**About this exercise**
Retype every record exactly. Leave the pictures out.

**Stored data**

================

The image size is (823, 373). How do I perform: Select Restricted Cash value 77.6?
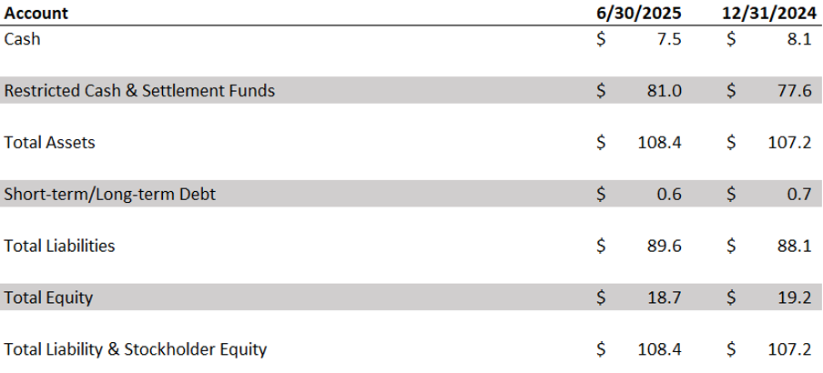795,90
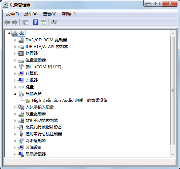Select the 通用串行总线控制器 tree item

click(x=44, y=134)
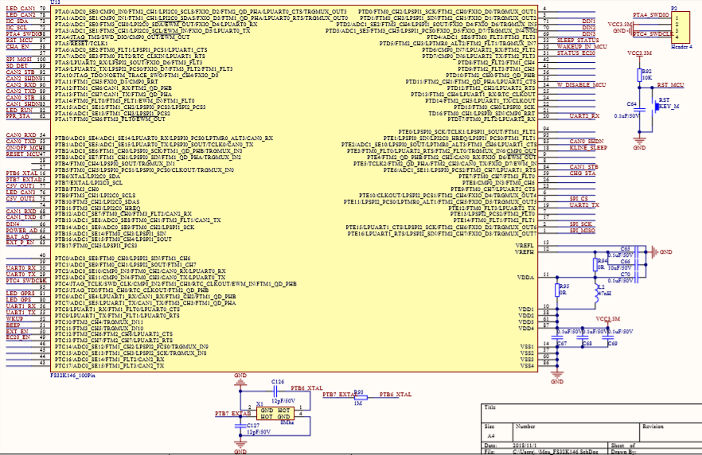702x455 pixels.
Task: Click the VCC3.3M power port above R92
Action: pos(639,55)
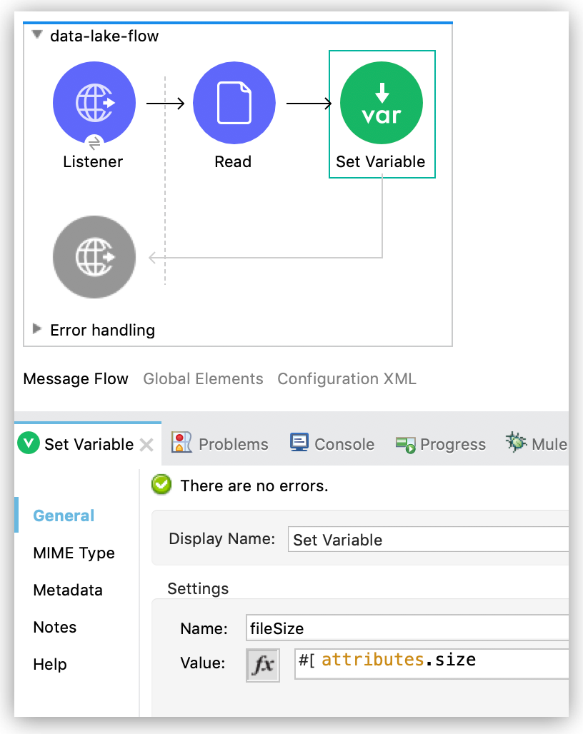583x734 pixels.
Task: Select the Set Variable flow component
Action: tap(382, 102)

================

**Your solution**
The image size is (823, 373). How do I perform: Select Restricted Cash value 77.6?
795,90
Select the 通用串行总线控制器 tree item

click(x=44, y=134)
702x455 pixels.
Task: Click the VCC3.3M power port above R92
Action: pos(639,55)
583x734 pixels.
Task: Select the Set Variable flow component
Action: tap(382, 102)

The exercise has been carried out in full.